Good genes hypothesis
The good genes hypothesis states that females pick males based on their breeding value for fitness. More vaguely, this is defined as "women pick men with 'good genes'". Many blackpillers promote this view of humans, usually by calling incels subhuman or genetically inferior because of being rejected by women, and then rejecting arguments to the contrary as cope. This is further evidenced by blackpiller advocation for suicide for incels, eugenics, or social Darwinism.
The theory is debated in academia. Usually between 'good geners' vs 'fisherians'. An alternative and sometimes overlapping belief in academia is called Fisherian selection. Fisherian selection states that females select for sexiness, which may diverge from breeding value for fitness, and create issues.
Incelosphere[edit | edit source]
Various forum users have different stances on the good genes hypothesis. Members of incels.co generally promote the theory, knowingly or unknowingly.
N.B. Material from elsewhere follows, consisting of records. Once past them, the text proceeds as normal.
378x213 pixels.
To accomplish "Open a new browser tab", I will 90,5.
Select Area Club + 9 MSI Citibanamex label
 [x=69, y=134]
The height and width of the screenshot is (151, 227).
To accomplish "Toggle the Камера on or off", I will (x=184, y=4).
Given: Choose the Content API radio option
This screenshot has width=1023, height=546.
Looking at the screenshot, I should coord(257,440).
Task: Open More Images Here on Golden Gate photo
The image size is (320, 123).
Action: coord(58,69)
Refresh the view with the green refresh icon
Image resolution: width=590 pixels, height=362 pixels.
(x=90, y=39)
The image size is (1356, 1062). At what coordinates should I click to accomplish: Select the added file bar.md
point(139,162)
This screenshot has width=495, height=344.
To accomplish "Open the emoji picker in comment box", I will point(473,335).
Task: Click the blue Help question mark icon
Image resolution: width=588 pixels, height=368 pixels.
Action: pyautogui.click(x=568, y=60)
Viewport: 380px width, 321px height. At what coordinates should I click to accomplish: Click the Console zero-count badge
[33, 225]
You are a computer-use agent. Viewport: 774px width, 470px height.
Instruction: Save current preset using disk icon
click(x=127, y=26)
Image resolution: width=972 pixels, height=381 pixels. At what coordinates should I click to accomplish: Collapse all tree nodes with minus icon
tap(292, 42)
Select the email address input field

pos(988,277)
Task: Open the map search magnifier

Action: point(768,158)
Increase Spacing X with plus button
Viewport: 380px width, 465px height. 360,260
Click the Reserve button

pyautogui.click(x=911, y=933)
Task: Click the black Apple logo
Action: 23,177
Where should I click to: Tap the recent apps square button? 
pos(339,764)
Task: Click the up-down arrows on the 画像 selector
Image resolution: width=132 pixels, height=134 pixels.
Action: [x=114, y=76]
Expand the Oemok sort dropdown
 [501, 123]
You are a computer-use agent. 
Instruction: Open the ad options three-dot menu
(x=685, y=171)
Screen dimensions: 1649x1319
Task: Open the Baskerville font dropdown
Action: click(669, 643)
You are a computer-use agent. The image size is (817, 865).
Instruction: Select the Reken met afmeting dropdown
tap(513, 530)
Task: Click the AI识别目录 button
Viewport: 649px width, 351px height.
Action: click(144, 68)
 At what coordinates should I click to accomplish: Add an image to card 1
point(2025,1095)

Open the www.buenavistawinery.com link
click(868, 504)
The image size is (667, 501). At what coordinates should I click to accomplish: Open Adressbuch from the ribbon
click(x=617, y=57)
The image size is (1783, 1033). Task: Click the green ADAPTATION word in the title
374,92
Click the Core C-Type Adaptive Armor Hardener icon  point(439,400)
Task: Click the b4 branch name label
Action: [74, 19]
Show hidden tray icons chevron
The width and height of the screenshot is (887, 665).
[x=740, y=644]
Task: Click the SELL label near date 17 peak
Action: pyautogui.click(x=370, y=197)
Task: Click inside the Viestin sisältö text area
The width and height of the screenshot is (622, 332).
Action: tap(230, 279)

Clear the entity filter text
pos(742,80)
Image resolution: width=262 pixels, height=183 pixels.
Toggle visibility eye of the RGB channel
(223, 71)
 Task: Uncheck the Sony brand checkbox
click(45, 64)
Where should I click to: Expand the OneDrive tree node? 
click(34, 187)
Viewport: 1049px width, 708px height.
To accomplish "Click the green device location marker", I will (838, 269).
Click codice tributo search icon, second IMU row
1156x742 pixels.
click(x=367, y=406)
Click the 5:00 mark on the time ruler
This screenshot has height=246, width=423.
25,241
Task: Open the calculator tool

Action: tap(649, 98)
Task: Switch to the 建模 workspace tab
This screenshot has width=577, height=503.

Fschmidt's incel forums define themselves as against the hypothesis (eg r/nonmorons) and instead lean more toward strong Fisherian hypotheses and they think incels are instead 'genetically superior' because they think society is in a fisherian runaway due to an evolutionary mismatch. People from Fschmidt and Caamibs circle generally dislike other forums for falsely giving off the impression that incels are 'low-IQ'. Yourenotalone.co was also strongly opposed to this theory and leaned toward Fisherian hypotheses. Older forums such as IncelSupport generally considered observable effort the most consistent predictor of mating success instead of sexiness or 'good genes', a view wiki editor Altmark22 also holds.
Fisherians vs Good Geners[edit | edit source]
An alternative explanation for animals' mate choices is Fisherian selection, which suggests that male ornamentation evolved to make males more attractive to women and not necessarily evolving for healthy offspring. In other words, that female mate choice is mostly neutral with regards to population viability. Fisherians tend to emphasize the role of sexual selection in male ornament runaway, where traits for population viability are neglected, also called a fisherian runaway. Some fisherians point to experimental literature that contradicts the good genes hypothesis.
Good geners think that male ornamentation evolves as a signal of ability to have healthy offspring and thus they think that sexual selection is primarily eugenic, i.e. that it increases population viability over time. This view is supported by Hamilton-Zuk's parasite theory.
Matt Ridley (1993) calls this debate the 'Fisherians vs Good Geners'. Cronin 1991 calls this debate the 'sexy sons' vs 'healthy offspring' debate.
Even though there is a lot of rivalry between good geners and Fisherians, these explanations are not mutually exclusive and may shape animal's phenotypes together.
Even if most of human mate choice is eugenic, (for which there is little evidence, e.g. health and partner count only correlate weakly), eugenics is a dubious societal goal anyhow as outlined in the eugenics article, at least as long it causes deaths or incels.
Contemporary good geners[edit | edit source]
Besides blackpillers, the good genes hypothesis is also promoted by e.g. Canadian professor Jordan Peterson as well as by modern (but not traditional) eugenicists and racialists such as Edward Dutton. They go looking for reasons why female preferences might indicate 'good genes', for example by saying women prefer symmetrical faces because symmetry is an honest signal of developmental stability, low mutational load and hence overall genetic fitness. Further, developmental stability is thought to be necessary for overall health. Taken together, one would expect that symmetry and health are correlated in the overall population. However, several studies did not find such a link:
Contrary to the hypothesis that symmetry cues health, the largest study of facial asymmetry and health to date found no relationship between these variables. Researchers used data from a British cohort study of 4732 individuals and found that facial symmetry at age 15 was unrelated to longitudinal measures of childhood health, including measures of the proportion of childhood years spent unwell, average number of illness symptoms per year, and total number of infections.
Even though facial attractiveness is correlated with health (see beauty), and even though bad genes may be visible in extreme cases such as disfigurement, certain genetic conditions such as down syndrome, these kinds of links appear to be very weak overall.
Good geners tend to contradict themselves though by also implying that incels are overlooked irrationally by women, unless they are only speaking of specific incels or are ok with what they would think would be dysgenics if incels were not overlooked.
Some, but not all, feminists also promote the good genes hypothesis by insinuating that sexual selection outside of patriarchy is a moral and rational sorter of good and bad genes, including a feminist who held a prominent position in the FBI. Feminists more often take issue with Darwin in general though, so these overtures are infrequent and often passively expressed in arguments, if at all.
A minority of journalists, such as Brian Clarey signal explicit belief in the good genes hypothesis.
Homocel hypothesis[edit | edit source]
The prevalence of outright Chad worship among some blackpilled incels appears to have a homoerotic undertone, reminding of the homocel hypothesis. Chad worship may ultimately be driven by a desire to get sodomized by Chad after telling him how great his genes are in order to get some crumbs in return.